● Exercise objective
Print every line of the data word for word.

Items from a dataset
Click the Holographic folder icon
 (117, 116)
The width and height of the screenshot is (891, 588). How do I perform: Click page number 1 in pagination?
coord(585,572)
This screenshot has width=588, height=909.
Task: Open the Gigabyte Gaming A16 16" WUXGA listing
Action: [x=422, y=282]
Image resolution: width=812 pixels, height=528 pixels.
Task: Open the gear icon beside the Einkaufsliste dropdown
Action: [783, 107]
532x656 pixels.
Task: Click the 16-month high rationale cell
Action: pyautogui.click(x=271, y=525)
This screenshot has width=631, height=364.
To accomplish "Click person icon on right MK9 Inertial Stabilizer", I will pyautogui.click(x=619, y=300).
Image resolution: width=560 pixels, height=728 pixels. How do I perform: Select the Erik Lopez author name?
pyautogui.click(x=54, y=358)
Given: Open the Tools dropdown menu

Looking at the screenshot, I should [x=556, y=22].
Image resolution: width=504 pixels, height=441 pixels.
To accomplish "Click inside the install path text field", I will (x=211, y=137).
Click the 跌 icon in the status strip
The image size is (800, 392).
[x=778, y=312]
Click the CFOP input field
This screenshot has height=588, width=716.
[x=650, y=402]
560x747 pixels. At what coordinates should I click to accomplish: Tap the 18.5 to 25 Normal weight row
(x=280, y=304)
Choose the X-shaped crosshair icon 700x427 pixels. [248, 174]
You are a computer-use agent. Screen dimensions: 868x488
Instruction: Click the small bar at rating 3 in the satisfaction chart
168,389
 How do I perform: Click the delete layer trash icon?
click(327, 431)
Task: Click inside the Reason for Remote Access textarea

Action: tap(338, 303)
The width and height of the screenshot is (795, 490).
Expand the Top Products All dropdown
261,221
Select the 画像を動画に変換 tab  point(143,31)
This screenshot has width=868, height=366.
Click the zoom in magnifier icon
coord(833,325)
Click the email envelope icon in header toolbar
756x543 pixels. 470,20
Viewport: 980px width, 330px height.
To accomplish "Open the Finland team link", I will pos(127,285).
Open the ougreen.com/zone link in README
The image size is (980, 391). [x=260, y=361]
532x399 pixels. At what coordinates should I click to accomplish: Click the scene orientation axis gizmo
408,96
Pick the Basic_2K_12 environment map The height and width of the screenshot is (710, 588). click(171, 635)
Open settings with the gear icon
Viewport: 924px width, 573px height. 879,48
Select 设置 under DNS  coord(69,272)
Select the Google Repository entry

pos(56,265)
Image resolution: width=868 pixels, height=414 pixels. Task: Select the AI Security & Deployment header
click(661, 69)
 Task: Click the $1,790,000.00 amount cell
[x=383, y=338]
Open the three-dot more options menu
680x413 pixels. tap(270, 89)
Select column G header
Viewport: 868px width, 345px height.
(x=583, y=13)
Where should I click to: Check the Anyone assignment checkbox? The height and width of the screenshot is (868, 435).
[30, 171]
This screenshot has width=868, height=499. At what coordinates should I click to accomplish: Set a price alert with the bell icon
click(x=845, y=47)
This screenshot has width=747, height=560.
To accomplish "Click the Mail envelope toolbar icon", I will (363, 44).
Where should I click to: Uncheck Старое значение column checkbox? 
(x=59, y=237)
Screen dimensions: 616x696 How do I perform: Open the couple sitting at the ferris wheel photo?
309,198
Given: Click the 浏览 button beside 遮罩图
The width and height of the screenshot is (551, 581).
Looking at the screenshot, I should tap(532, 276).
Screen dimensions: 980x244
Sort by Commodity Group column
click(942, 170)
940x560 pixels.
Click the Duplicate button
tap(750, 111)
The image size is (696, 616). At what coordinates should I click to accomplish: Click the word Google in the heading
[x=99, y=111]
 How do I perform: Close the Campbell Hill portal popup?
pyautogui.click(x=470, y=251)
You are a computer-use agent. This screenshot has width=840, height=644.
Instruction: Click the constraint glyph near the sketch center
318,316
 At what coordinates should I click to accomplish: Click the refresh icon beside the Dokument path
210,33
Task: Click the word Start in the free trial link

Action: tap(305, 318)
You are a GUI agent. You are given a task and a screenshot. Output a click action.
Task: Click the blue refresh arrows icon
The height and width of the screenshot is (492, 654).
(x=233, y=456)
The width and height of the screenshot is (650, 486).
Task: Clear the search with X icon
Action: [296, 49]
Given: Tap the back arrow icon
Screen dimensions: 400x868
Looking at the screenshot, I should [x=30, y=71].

● Your solution
Click the Holographic folder icon
 (117, 116)
The width and height of the screenshot is (891, 588). How do I perform: Click page number 1 in pagination?
coord(585,572)
This screenshot has width=588, height=909.
Task: Open the Gigabyte Gaming A16 16" WUXGA listing
Action: [x=422, y=282]
Image resolution: width=812 pixels, height=528 pixels.
Task: Open the gear icon beside the Einkaufsliste dropdown
Action: [783, 107]
532x656 pixels.
Task: Click the 16-month high rationale cell
Action: pyautogui.click(x=271, y=525)
This screenshot has width=631, height=364.
To accomplish "Click person icon on right MK9 Inertial Stabilizer", I will pyautogui.click(x=619, y=300).
Image resolution: width=560 pixels, height=728 pixels. How do I perform: Select the Erik Lopez author name?
pyautogui.click(x=54, y=358)
Given: Open the Tools dropdown menu

Looking at the screenshot, I should [x=556, y=22].
Image resolution: width=504 pixels, height=441 pixels.
To accomplish "Click inside the install path text field", I will (x=211, y=137).
Click the 跌 icon in the status strip
The image size is (800, 392).
[x=778, y=312]
Click the CFOP input field
This screenshot has height=588, width=716.
[x=650, y=402]
560x747 pixels. At what coordinates should I click to accomplish: Tap the 18.5 to 25 Normal weight row
(x=280, y=304)
Choose the X-shaped crosshair icon 700x427 pixels. [248, 174]
You are a computer-use agent. Screen dimensions: 868x488
Instruction: Click the small bar at rating 3 in the satisfaction chart
168,389
 How do I perform: Click the delete layer trash icon?
click(327, 431)
Task: Click inside the Reason for Remote Access textarea

Action: tap(338, 303)
The width and height of the screenshot is (795, 490).
Expand the Top Products All dropdown
261,221
Select the 画像を動画に変換 tab  point(143,31)
This screenshot has width=868, height=366.
Click the zoom in magnifier icon
coord(833,325)
Click the email envelope icon in header toolbar
756x543 pixels. 470,20
Viewport: 980px width, 330px height.
To accomplish "Open the Finland team link", I will pos(127,285).
Open the ougreen.com/zone link in README
The image size is (980, 391). [x=260, y=361]
532x399 pixels. At what coordinates should I click to accomplish: Click the scene orientation axis gizmo
408,96
Pick the Basic_2K_12 environment map The height and width of the screenshot is (710, 588). click(171, 635)
Open settings with the gear icon
Viewport: 924px width, 573px height. 879,48
Select 设置 under DNS  coord(69,272)
Select the Google Repository entry

pos(56,265)
Image resolution: width=868 pixels, height=414 pixels. Task: Select the AI Security & Deployment header
click(661, 69)
 Task: Click the $1,790,000.00 amount cell
[x=383, y=338]
Open the three-dot more options menu
680x413 pixels. tap(270, 89)
Select column G header
Viewport: 868px width, 345px height.
(x=583, y=13)
Where should I click to: Check the Anyone assignment checkbox? The height and width of the screenshot is (868, 435).
[30, 171]
This screenshot has width=868, height=499. At what coordinates should I click to accomplish: Set a price alert with the bell icon
click(x=845, y=47)
This screenshot has width=747, height=560.
To accomplish "Click the Mail envelope toolbar icon", I will (363, 44).
Where should I click to: Uncheck Старое значение column checkbox? 
(x=59, y=237)
Screen dimensions: 616x696 How do I perform: Open the couple sitting at the ferris wheel photo?
309,198
Given: Click the 浏览 button beside 遮罩图
The width and height of the screenshot is (551, 581).
Looking at the screenshot, I should tap(532, 276).
Screen dimensions: 980x244
Sort by Commodity Group column
click(942, 170)
940x560 pixels.
Click the Duplicate button
tap(750, 111)
The image size is (696, 616). At what coordinates should I click to accomplish: Click the word Google in the heading
[x=99, y=111]
 How do I perform: Close the Campbell Hill portal popup?
pyautogui.click(x=470, y=251)
You are a computer-use agent. This screenshot has width=840, height=644.
Instruction: Click the constraint glyph near the sketch center
318,316
 At what coordinates should I click to accomplish: Click the refresh icon beside the Dokument path
210,33
Task: Click the word Start in the free trial link

Action: tap(305, 318)
You are a GUI agent. You are given a task and a screenshot. Output a click action.
Task: Click the blue refresh arrows icon
The height and width of the screenshot is (492, 654).
(x=233, y=456)
The width and height of the screenshot is (650, 486).
Task: Clear the search with X icon
Action: [296, 49]
Given: Tap the back arrow icon
Screen dimensions: 400x868
Looking at the screenshot, I should [x=30, y=71].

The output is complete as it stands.